* ESERCIZIO SCRITTO 1:
Rispondi a queste domande sul racconto del viaggio in Scozia, una risposta per riga:
(a) Quanto pesava all'incirca la prima trota catturata?
(b) Con quale strumento il padrone di casa suonò alcune musiche dopo cena?
(c) Da che cosa era protetta la strada in terra battuta nelle Highlands?

* BRANO DA LEGGERE:

»»

Mi tolsi le scarpe e mi arrotolai i calzoni fino a sopra il ginocchio, entrai in acqua e incominciai a frustare l’aria con la lenza per lanciare la mosca. Velocemente nelle gambe calò la temperatura, sentivo freddo, il mio amico mi porse la bottiglia di whisky e bevvi una bella sorsata. I primi lanci furono vani, stavo quasi perdendo la speranza quando agganciai una trota, bellissima, combattiva, la posai sulla riva ancora con l’amo agganciato al labbro. Naturalmente provvidi a non farla soffrire subito. Era circa mezzo chilo.

Nell’arco di un’ora ne catturai altre quattro di cui una veramente grande; ne ributtai nel fiume anche di piccole. Ormai le gambe si erano congelate fino al ginocchio, avevo quasi difficoltà nel camminare e il mio amico mi aiutò a uscire dall’acqua.

Ritornammo trionfanti al castello, la padrona fu felice e disse che le avrebbe cucinate per la sera, se avevamo ancora piacere di cenare con loro.

Fu un’altra simpatica cena, tra grandi risate e bevute; dopocena, ci sedemmo in un angola della sala, con il camino acceso e ci fu servito del grandioso “Irish whisky” fatto con panna proveniente dal bestiame di loro proprietà. Come sorpresa il padrone di casa ci deliziò con alcune musiche suonate con la cornamusa.

Purtroppo non saprei tornare in quel posto, non c’erano cartelli stradali e non eravamo interessati a ricordarci il luogo. Così finì la nostra vacanza in Scozia.

Mi ricordo un altro viaggio, nelle Highlands, il sabato decisi di andare a fare una camminata sui magnifici monti, imboccai una strada in terra battuta che s’inerpicava tra i monti, protetta da muretti in pietra, come quelli che vediamo a volte nei nostri posti in campagna.

Camminai per un’oretta, il tempo era abbastanza buono, a parte qualche nuvola lontana, il posto era incantevole. A un tratto arrivò un banco di nebbia che rese ovattati i pochi rumori, decisi di proseguire, con i muretti in pietra era impossibile smarrirsi.

««

* ESERCIZIO SCRITTO 2: Riporta ogni riga dell'elenco in cui compare la parola "from". Tieni conto della differenza tra maiuscole e minuscole.

* DATI FORNITI:

»»

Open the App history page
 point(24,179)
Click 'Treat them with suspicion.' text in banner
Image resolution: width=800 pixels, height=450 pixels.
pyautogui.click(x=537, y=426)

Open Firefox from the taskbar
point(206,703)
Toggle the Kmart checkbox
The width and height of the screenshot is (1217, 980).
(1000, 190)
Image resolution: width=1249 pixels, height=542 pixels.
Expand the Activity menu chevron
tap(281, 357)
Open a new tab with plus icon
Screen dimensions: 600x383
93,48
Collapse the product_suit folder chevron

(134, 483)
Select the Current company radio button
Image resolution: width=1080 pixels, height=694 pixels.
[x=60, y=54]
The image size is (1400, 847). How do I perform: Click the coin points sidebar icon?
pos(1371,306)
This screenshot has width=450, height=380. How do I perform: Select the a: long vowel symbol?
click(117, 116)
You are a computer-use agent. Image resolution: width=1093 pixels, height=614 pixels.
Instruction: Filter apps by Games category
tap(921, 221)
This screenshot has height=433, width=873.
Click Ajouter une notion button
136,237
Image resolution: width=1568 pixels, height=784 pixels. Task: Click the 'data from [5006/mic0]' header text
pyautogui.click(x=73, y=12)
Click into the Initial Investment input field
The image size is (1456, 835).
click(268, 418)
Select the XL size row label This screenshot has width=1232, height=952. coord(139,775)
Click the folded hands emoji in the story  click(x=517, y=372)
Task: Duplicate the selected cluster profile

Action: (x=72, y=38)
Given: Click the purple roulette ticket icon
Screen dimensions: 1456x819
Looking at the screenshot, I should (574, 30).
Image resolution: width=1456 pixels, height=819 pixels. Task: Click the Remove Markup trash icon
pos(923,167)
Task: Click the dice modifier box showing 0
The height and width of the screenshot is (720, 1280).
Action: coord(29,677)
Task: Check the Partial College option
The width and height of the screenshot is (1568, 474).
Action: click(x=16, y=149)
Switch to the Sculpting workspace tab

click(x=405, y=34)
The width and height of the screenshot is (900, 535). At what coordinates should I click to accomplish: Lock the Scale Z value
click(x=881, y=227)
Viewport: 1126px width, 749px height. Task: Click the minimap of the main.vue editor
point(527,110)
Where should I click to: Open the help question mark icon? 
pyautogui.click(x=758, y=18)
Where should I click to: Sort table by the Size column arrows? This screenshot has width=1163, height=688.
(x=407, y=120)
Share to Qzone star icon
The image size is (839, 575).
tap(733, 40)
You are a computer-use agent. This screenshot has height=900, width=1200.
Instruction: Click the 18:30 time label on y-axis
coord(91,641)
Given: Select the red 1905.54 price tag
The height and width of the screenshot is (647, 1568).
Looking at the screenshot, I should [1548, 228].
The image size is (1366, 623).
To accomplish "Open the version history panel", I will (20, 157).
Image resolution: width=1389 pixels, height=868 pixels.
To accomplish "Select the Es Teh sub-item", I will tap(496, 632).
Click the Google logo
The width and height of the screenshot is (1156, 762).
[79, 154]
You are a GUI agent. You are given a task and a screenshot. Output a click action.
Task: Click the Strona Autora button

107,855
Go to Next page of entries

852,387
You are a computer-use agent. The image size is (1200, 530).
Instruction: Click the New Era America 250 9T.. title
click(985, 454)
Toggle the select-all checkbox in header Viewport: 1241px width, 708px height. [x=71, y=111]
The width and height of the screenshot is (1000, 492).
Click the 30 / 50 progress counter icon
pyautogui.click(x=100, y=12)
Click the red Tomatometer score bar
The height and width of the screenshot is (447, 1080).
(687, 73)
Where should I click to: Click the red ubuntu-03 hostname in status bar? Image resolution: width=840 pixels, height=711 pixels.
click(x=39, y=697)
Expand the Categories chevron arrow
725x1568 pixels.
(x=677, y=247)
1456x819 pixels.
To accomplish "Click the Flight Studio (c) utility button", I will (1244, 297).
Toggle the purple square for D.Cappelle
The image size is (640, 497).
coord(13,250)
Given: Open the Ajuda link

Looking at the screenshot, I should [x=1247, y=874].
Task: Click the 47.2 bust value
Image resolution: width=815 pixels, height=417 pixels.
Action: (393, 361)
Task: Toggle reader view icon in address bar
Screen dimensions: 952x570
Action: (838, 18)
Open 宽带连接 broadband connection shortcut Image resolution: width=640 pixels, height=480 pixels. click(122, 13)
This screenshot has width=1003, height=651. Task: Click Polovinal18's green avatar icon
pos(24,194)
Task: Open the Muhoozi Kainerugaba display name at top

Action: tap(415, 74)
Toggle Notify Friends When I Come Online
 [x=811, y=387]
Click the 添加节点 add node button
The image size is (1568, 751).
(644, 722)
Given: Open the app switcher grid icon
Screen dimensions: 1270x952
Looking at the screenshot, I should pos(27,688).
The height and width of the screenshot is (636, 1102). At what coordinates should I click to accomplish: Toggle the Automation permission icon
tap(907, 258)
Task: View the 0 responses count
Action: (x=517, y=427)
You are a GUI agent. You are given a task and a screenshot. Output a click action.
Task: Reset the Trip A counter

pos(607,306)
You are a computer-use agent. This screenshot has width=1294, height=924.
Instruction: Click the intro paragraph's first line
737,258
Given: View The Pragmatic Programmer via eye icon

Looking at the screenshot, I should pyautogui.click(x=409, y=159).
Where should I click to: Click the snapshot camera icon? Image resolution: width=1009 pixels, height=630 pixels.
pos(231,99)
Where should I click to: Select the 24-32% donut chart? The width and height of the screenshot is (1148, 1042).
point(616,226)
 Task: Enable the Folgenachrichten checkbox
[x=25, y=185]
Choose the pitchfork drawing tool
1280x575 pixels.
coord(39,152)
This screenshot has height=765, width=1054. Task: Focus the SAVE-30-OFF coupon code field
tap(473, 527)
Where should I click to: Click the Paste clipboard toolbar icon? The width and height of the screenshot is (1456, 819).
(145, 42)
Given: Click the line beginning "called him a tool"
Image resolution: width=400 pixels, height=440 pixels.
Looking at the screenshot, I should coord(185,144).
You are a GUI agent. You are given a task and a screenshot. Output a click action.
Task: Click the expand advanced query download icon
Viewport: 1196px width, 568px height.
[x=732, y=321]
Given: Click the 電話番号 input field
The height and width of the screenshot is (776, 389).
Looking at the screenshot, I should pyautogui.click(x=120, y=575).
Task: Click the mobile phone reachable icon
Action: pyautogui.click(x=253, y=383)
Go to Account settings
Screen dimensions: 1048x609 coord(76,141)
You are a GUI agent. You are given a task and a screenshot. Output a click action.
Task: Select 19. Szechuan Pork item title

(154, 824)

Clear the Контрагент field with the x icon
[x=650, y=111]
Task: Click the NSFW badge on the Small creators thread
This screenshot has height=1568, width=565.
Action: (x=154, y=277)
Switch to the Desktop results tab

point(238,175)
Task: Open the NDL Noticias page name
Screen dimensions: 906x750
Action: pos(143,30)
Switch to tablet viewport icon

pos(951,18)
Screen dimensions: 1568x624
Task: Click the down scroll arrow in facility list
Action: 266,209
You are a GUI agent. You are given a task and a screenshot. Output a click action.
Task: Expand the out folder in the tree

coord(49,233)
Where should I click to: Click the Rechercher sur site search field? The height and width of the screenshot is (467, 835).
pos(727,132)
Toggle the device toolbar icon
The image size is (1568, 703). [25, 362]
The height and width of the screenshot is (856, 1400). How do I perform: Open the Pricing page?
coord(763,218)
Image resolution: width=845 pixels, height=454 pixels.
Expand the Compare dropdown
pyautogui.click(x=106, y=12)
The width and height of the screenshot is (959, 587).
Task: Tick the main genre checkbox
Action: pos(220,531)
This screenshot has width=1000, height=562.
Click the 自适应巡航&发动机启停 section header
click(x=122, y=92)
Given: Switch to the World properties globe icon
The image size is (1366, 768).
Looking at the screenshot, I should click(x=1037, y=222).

««

* RISPOSTA SCRITTA 1:
(a) Circa mezzo chilo.
(b) Con la cornamusa.
(c) Da muretti in pietra.

* RISPOSTA SCRITTA 2:
Open Firefox from the taskbar
Image resolution: width=1568 pixels, height=784 pixels. Task: Click the 'data from [5006/mic0]' header text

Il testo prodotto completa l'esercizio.